Three years ago, Martin was working in Japan, and Allard was the No. 1 starter on the Low-A Rome team that then-Braves general manager John Coppolella called “our flagship.” (Other members of that title-winning team: Mike Soroka, Touki Toussaint, Max Fried, Ronald Acuna and Austin Riley.) Back then, the Braves wouldn’t have traded Allard for anyone short of Mike Trout; on Tuesday they dispatched him even-up for a journeyman reliever, and they had to feel lucky to get that much.

That’s how far Allard’s stock had slipped. He was ranked their 10th-best prospect, mostly on the strength of what he did at Rome and Double-A Mississippi. He began last season at Gwinnett and was promoted to the majors in July. He made three big-league appearances, one of them a start, and the more you saw — we stipulate that three big-league games don’t constitute a massive sample size — the more you wondered, “What’s the fuss?” With Soroka and Toussaint and even Luiz Gohara, you’d take a look and think, “There’s something there.” With Allard, you weren’t sure how he’d get big-league hitters out.

It was significant that, with the all the issues regarding pitching this season, Allard never budged from Gwinnett. Soroka and Fried claimed and held rotation spots. Bryse Wilson — drafted in Round 4 a year after Allard went No. 14 overall — started the season’s second game. Allard stayed in Triple-A, where he managed a 4.17 ERA and struck out eight batters per nine innings. (In Single-A in 2016, he struck out 9.8 per nine.)

He went from being an almost-certain chunk of the Braves' future to what Hart described as "currency." The Braves, under new management, had all but decided Allard wouldn't help them as a pitcher. His greatest value became what he could fetch in trade. (In an extended conversation earlier this month, GM Alex Anthopoulos dropped Allard's name as a candidate for the big-league rotation, though there was never a sense he was close to promotion.)

It didn’t help that Allard was always linked with Soroka, drafted 14 spots after him. The two moved in lockstep in the minors for a couple of years, and then Soroka separated himself from Allard — and, to be fair, every other young pitcher in the chain. What hurt more was that Allard hit a wall. The stuff that looked great from an 18-year-old was pretty much the same at 20, which meant it no longer looked so great. In his defense, he’s 21 and a lefty, and the ancient baseball belief is that left-handers take longer.

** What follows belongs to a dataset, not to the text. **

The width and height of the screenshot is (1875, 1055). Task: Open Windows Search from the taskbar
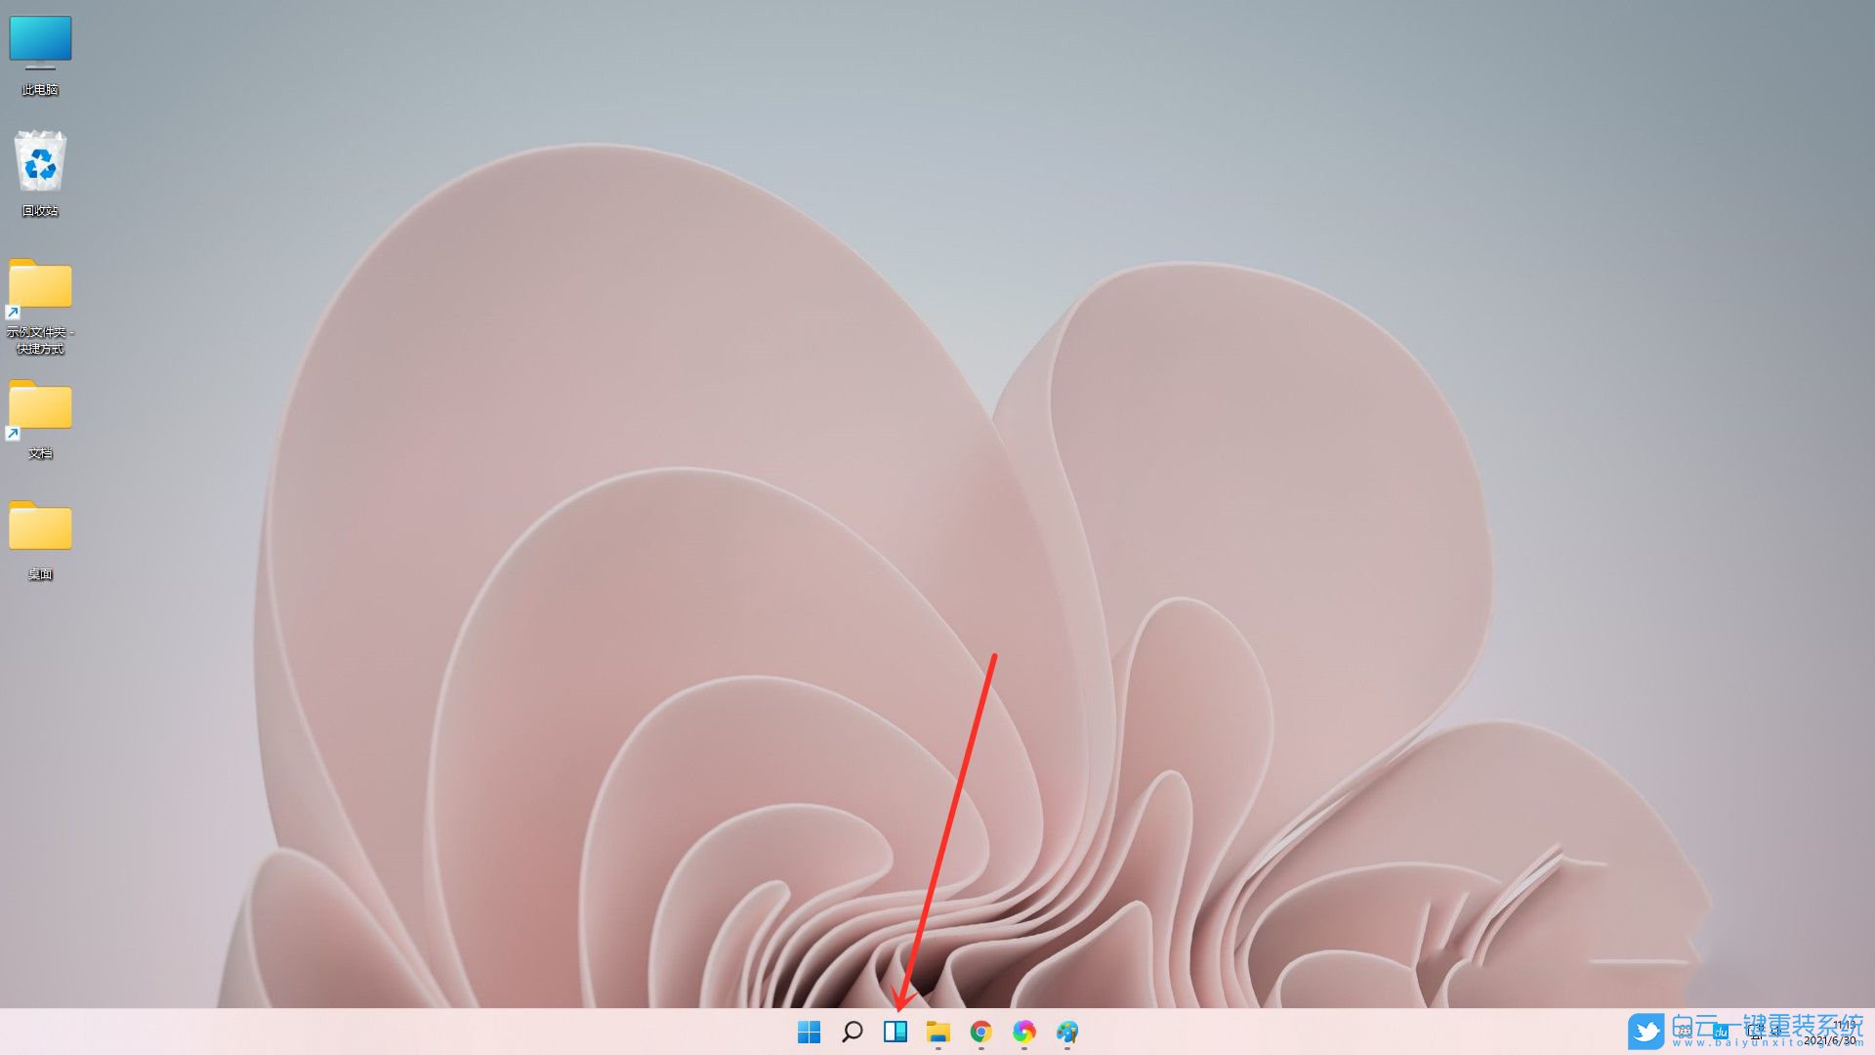853,1032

For the Rangers, a sub-.500 club with a substandard farm system, Allard is the kind of guy you want. If he develops, it’s a great trade. If he doesn’t, you’ve given up a 33-year-old reliever. For the Braves, it’s a trade Hart/Coppolella always knew would have to be made at some point. They would never, however, have figured it could involve a 21-year-old Kolby Allard.